What the task asks:
Your answer should be the entries, repeated exactly.

Saved entries
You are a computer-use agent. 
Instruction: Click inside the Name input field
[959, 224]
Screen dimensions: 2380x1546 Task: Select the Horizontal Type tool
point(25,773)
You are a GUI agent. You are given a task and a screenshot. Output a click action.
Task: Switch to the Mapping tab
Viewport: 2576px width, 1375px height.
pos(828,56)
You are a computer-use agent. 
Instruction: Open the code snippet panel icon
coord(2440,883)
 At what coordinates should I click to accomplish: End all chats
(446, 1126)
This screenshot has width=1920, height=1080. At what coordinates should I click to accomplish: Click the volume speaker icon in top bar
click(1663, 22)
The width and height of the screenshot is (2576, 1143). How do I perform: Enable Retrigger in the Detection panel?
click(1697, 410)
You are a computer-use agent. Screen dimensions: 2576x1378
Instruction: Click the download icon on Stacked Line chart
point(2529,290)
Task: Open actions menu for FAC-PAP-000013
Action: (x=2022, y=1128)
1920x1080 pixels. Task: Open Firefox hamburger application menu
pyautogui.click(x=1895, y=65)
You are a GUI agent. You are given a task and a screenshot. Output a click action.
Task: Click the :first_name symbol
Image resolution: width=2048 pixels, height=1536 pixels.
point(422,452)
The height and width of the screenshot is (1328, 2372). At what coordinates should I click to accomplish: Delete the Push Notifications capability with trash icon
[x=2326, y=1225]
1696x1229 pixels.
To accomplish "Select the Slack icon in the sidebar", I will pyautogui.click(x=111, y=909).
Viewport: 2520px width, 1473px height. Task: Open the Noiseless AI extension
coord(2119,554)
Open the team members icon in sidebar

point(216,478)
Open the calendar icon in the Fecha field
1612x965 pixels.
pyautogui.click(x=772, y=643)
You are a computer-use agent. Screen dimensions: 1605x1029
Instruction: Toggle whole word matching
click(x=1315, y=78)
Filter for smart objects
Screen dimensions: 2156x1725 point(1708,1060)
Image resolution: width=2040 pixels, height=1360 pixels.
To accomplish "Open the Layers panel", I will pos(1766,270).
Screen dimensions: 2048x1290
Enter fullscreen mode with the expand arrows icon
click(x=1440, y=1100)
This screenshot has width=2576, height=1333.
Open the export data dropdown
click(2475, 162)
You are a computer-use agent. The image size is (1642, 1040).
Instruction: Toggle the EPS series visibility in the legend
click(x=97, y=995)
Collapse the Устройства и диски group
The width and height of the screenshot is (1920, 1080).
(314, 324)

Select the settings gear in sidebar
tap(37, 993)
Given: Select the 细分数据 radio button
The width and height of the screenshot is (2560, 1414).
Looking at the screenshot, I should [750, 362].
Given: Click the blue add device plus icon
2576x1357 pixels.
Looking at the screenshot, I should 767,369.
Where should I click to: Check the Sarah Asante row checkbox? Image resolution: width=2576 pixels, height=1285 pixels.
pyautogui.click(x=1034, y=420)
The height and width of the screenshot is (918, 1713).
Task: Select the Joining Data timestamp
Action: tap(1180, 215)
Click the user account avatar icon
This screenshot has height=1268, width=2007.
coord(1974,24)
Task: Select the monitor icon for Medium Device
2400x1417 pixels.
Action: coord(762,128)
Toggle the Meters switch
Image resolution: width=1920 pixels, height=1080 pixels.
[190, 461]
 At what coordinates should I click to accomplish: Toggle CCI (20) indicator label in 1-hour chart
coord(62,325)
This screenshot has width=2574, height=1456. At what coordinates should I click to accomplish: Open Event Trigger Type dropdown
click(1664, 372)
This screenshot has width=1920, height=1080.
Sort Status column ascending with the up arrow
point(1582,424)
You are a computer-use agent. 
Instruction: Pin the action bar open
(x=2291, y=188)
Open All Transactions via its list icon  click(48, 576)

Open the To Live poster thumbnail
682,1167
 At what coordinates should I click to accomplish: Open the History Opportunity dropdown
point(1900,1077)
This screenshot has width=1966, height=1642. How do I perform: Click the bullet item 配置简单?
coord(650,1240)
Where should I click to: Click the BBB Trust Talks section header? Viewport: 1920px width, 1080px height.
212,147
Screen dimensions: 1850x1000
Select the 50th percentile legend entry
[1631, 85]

Task answer:
You are a computer-use agent. 
Instruction: Click inside the Name input field
[959, 224]
Screen dimensions: 2380x1546 Task: Select the Horizontal Type tool
point(25,773)
You are a GUI agent. You are given a task and a screenshot. Output a click action.
Task: Switch to the Mapping tab
Viewport: 2576px width, 1375px height.
pos(828,56)
You are a computer-use agent. 
Instruction: Open the code snippet panel icon
coord(2440,883)
 At what coordinates should I click to accomplish: End all chats
(446, 1126)
This screenshot has width=1920, height=1080. At what coordinates should I click to accomplish: Click the volume speaker icon in top bar
click(1663, 22)
The width and height of the screenshot is (2576, 1143). How do I perform: Enable Retrigger in the Detection panel?
click(1697, 410)
You are a computer-use agent. Screen dimensions: 2576x1378
Instruction: Click the download icon on Stacked Line chart
point(2529,290)
Task: Open actions menu for FAC-PAP-000013
Action: (x=2022, y=1128)
1920x1080 pixels. Task: Open Firefox hamburger application menu
pyautogui.click(x=1895, y=65)
You are a GUI agent. You are given a task and a screenshot. Output a click action.
Task: Click the :first_name symbol
Image resolution: width=2048 pixels, height=1536 pixels.
point(422,452)
The height and width of the screenshot is (1328, 2372). At what coordinates should I click to accomplish: Delete the Push Notifications capability with trash icon
[x=2326, y=1225]
1696x1229 pixels.
To accomplish "Select the Slack icon in the sidebar", I will pyautogui.click(x=111, y=909).
Viewport: 2520px width, 1473px height. Task: Open the Noiseless AI extension
coord(2119,554)
Open the team members icon in sidebar

point(216,478)
Open the calendar icon in the Fecha field
1612x965 pixels.
pyautogui.click(x=772, y=643)
You are a computer-use agent. Screen dimensions: 1605x1029
Instruction: Toggle whole word matching
click(x=1315, y=78)
Filter for smart objects
Screen dimensions: 2156x1725 point(1708,1060)
Image resolution: width=2040 pixels, height=1360 pixels.
To accomplish "Open the Layers panel", I will pos(1766,270).
Screen dimensions: 2048x1290
Enter fullscreen mode with the expand arrows icon
click(x=1440, y=1100)
This screenshot has width=2576, height=1333.
Open the export data dropdown
click(2475, 162)
You are a computer-use agent. The image size is (1642, 1040).
Instruction: Toggle the EPS series visibility in the legend
click(x=97, y=995)
Collapse the Устройства и диски group
The width and height of the screenshot is (1920, 1080).
(314, 324)

Select the settings gear in sidebar
tap(37, 993)
Given: Select the 细分数据 radio button
The width and height of the screenshot is (2560, 1414).
Looking at the screenshot, I should [750, 362].
Given: Click the blue add device plus icon
2576x1357 pixels.
Looking at the screenshot, I should 767,369.
Where should I click to: Check the Sarah Asante row checkbox? Image resolution: width=2576 pixels, height=1285 pixels.
pyautogui.click(x=1034, y=420)
The height and width of the screenshot is (918, 1713).
Task: Select the Joining Data timestamp
Action: tap(1180, 215)
Click the user account avatar icon
This screenshot has height=1268, width=2007.
coord(1974,24)
Task: Select the monitor icon for Medium Device
2400x1417 pixels.
Action: coord(762,128)
Toggle the Meters switch
Image resolution: width=1920 pixels, height=1080 pixels.
[190, 461]
 At what coordinates should I click to accomplish: Toggle CCI (20) indicator label in 1-hour chart
coord(62,325)
This screenshot has width=2574, height=1456. At what coordinates should I click to accomplish: Open Event Trigger Type dropdown
click(1664, 372)
This screenshot has width=1920, height=1080.
Sort Status column ascending with the up arrow
point(1582,424)
You are a computer-use agent. 
Instruction: Pin the action bar open
(x=2291, y=188)
Open All Transactions via its list icon  click(48, 576)

Open the To Live poster thumbnail
682,1167
 At what coordinates should I click to accomplish: Open the History Opportunity dropdown
point(1900,1077)
This screenshot has width=1966, height=1642. How do I perform: Click the bullet item 配置简单?
coord(650,1240)
Where should I click to: Click the BBB Trust Talks section header? Viewport: 1920px width, 1080px height.
212,147
Screen dimensions: 1850x1000
Select the 50th percentile legend entry
[1631, 85]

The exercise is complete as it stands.